Dressed in parkas and knit caps, the three volunteers lug crates of power tools and spooled wire into the gleaming mountaintop edifice that some have called astronomy’s “Sistine Chapel” and immediately start tinkering.
In 1904, workers installed the first telescope at the still uncompleted Mt. Wilson Observatory. For much of the 20th century, astronomers with names like Hale and Hubble used it and the new telescopes it sprouted — the 100-inch reflector and three solar telescopes followed the initial 60-incher — as a figurative launch pad for exploration that changed our understanding of the cosmos.

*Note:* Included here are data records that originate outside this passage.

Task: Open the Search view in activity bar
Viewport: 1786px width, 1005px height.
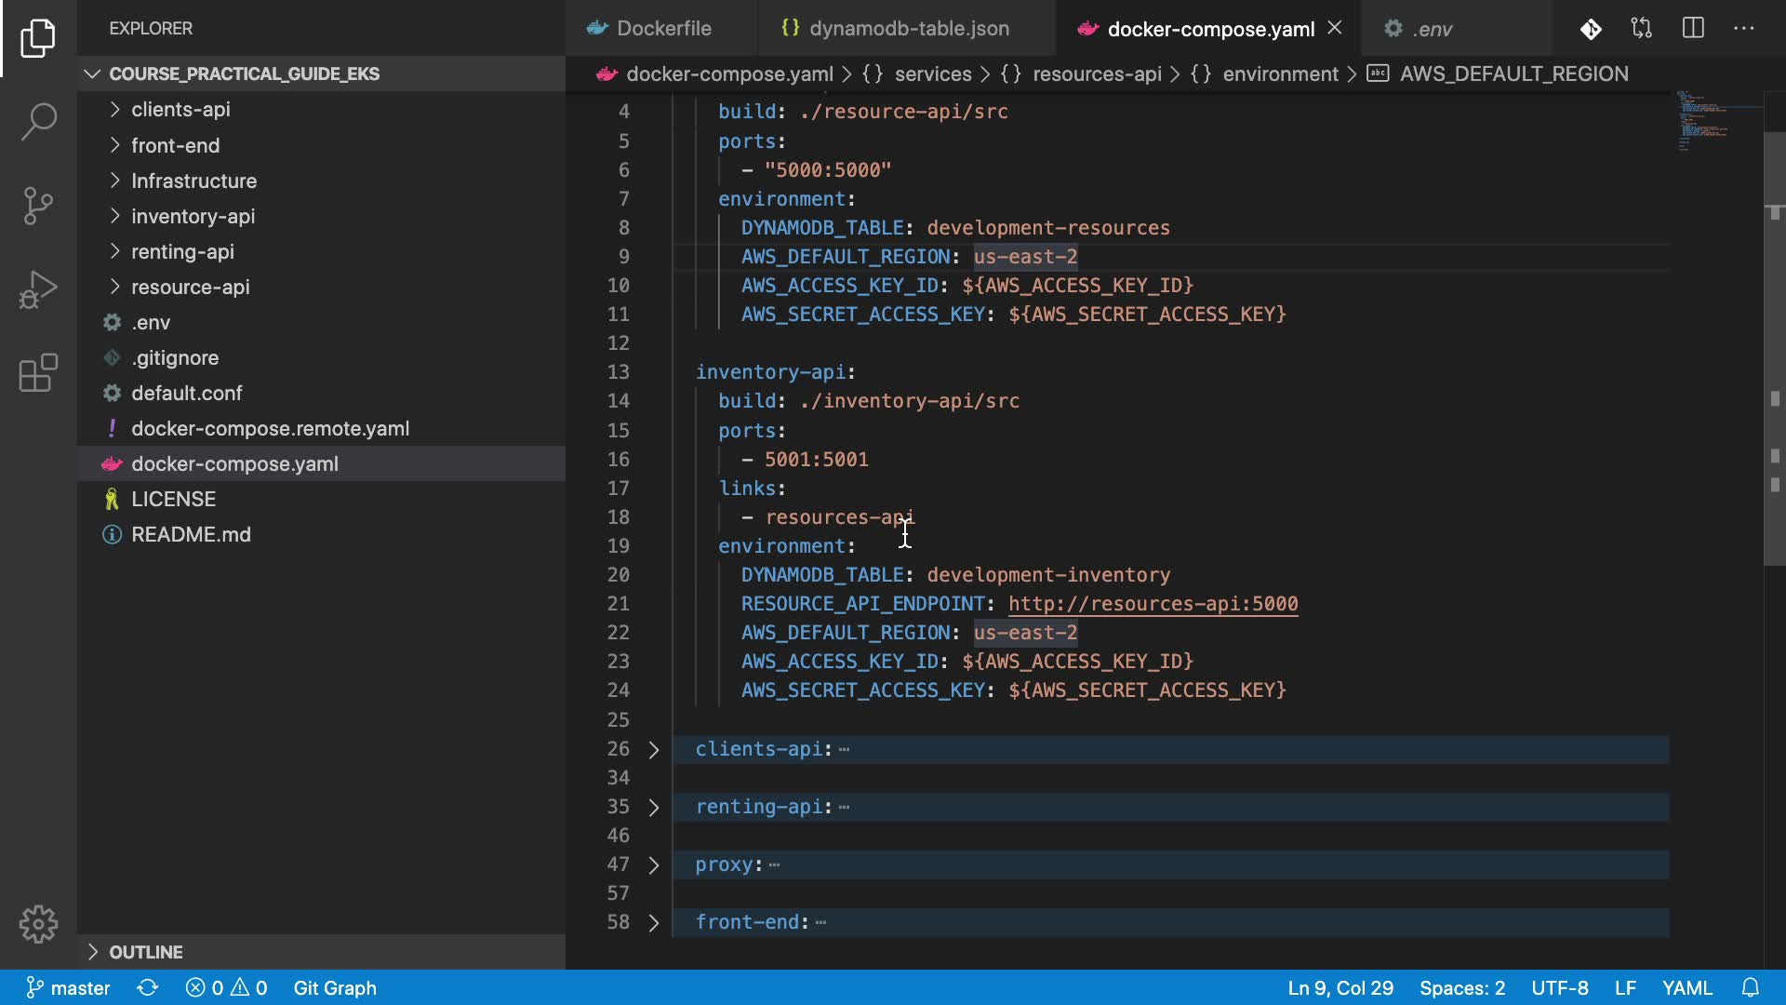Action: pyautogui.click(x=38, y=122)
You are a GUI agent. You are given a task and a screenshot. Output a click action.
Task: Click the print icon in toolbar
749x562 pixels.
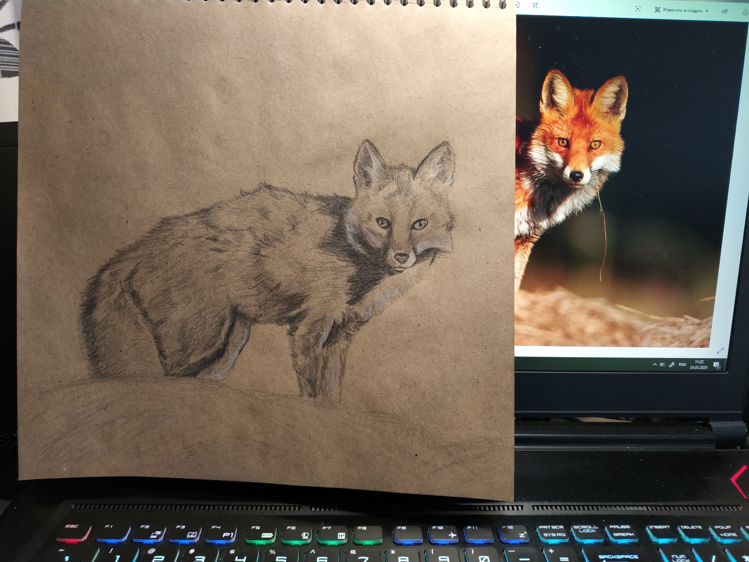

Gradually, though, financial support waned along with the observatory’s cutting-edge status, and for the last 20 years its telescopes, still impressive by any standard, rely on the kind attention of a small volunteer team of retired space industry electrical engineers, most now in their 70s and 80s.
So it is that on a morning when parts of the San Gabriels are topped with snow, Kenneth Evans is on a ladder, his head lamp fixed on a new sensor switch for a 100-inch reflecting telescope that dominated the world of astronomy for more than three decades.
Nearby, William Leflang and Gale Gant test the wiring of a control console.
Dusting off his hands, Evans tells Leflang to “give it some power.”
He pivots to eyeball the sensor, which will improve the scope’s ability to track the movement of celestial objects, and with a grand wave of his grease-covered hands, says, “Works great.”